Due to the small population being fully vaccinated, when vaccines are not available, covidar mortality is significantly reduced compared to deaths during previous growths of the virus. 100,000 people after an increase in cases seen last winter Died During the 34-day period between January and February. By comparison, it took the U.S. a period of three months for another 100,000 deaths this summer.
Public health experts attribute the slow death rate to the effectiveness of the vaccine but say that this phase could have been completely avoided with a higher rate of vaccination.
“Reaching 700,000 deaths is a tragic and completely avoidable stage. We had the knowledge and tools to prevent this from happening, and unfortunately we got here because of politics, lack of urgency, and distrust of science, “said John Brownstein, an epidemiologist at Boston Children’s Hospital. ABC News.
Experts hope that hospital admissions and deaths will decrease as the delta type is increasing in cases and vaccine orders are beginning to be enforced.
Without the winter wave, which experts say is still possible, Statistical modeling It has been shown that Covid-19 cases are likely to continue to decline in 2022, providing some relief to hospital systems across the country that have been overwhelmed by Covid-19 cases.
A hospital in the rural state of Washington is still experiencing an increase in the number of patients, with 15 of its 20 intensive care units occupied by bed covid patients.

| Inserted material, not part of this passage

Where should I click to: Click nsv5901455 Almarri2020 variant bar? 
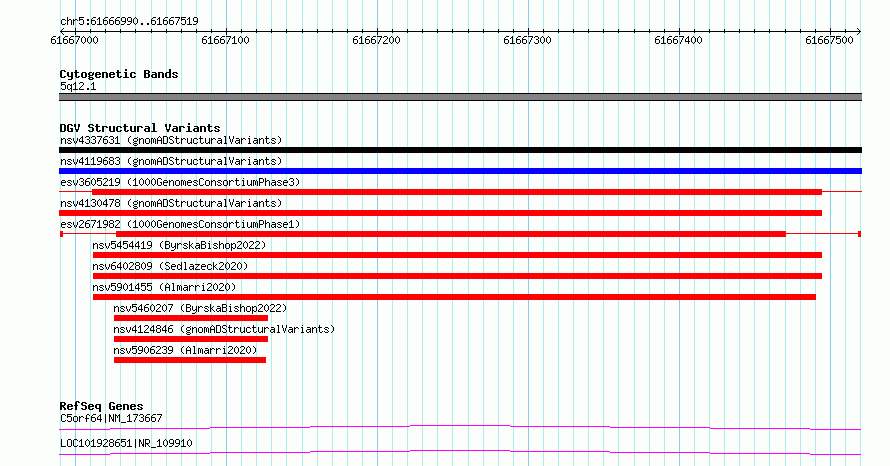click(454, 297)
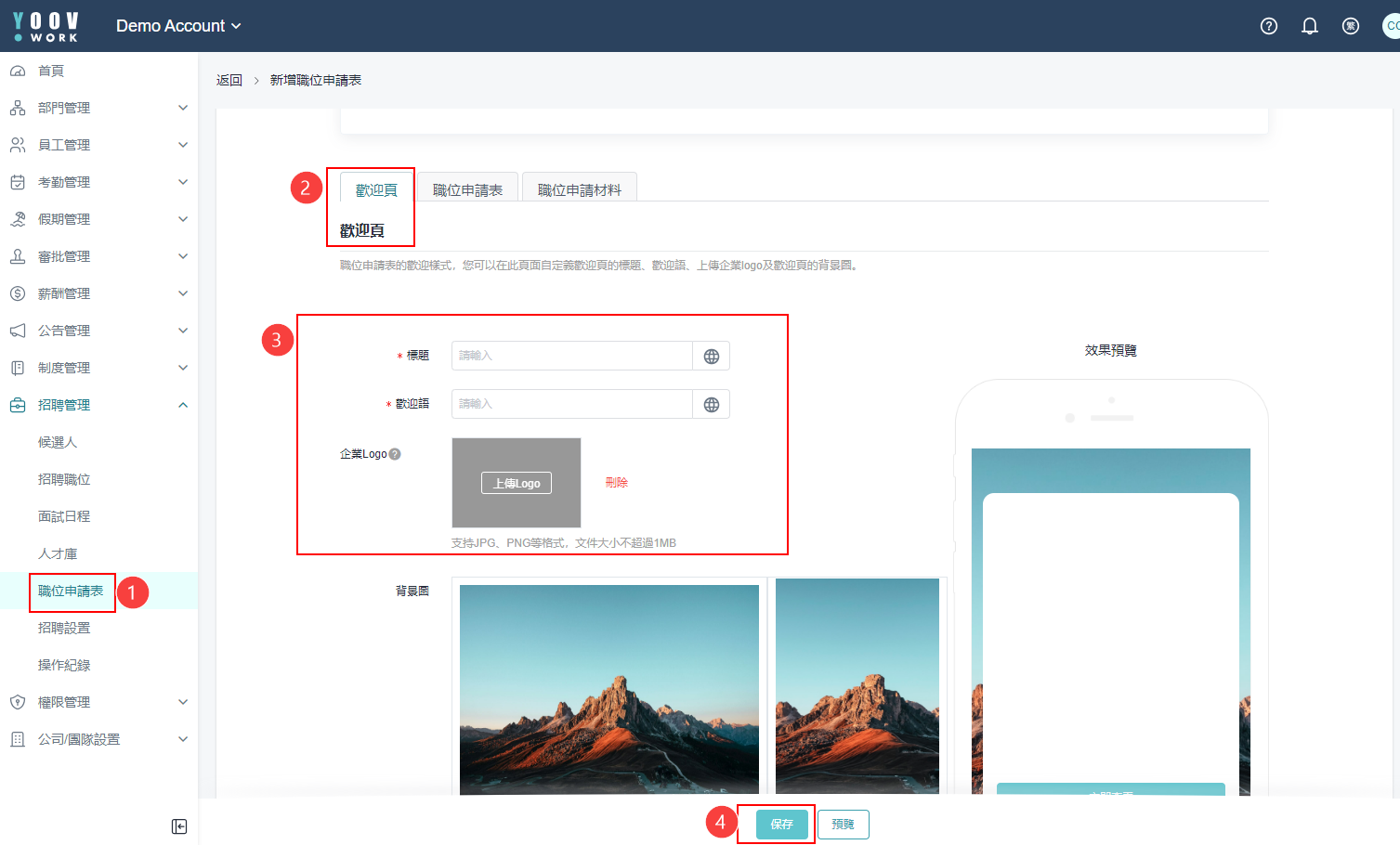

The hospital had to delay more than two dozen heart surgeries due to lack of ICU beds.
Jackie White, director of the intensive care unit at Central Washington Hospital in Wenatchee, Washington, told the Seattle Times: “We’ve got backups like 30 cases. “I don’t have beds. I will have a clean bed in the ICU.”
In an effort to vaccinate as many people as possible, vaccine orders are being implemented across the country, with some succeeding.
Major health systems in California, where healthcare workers need to be vaccinated, have reported an increase in vaccination rates among staff members. New York, which has a similar mandate, has seen similar results with thousands of health workers Vaccination Before the state vaccination deadline.
United Airlines had said it would lay off about 600 of its nearly 67,000 employees who refused to be vaccinated. On Thursday, the company said about 250 of those employees finally decided to get vaccinated.
“Our vaccine policy is proving to be a work in progress – in less than 48 hours, the number of non-vaccinated employees starting the process of separation from the company has almost halved, from 592 to 320.” Legislation.
Merck’s drugmaker added to the optimism that the country’s grip on the virus is declining Announcement Research on Friday found that his Kovid-19 treatment pill halved hospitalization and viral deaths by half. The company said it was seeking emergency use permission from the US Food and Drug Administration (FDA) for the delivery of the pill.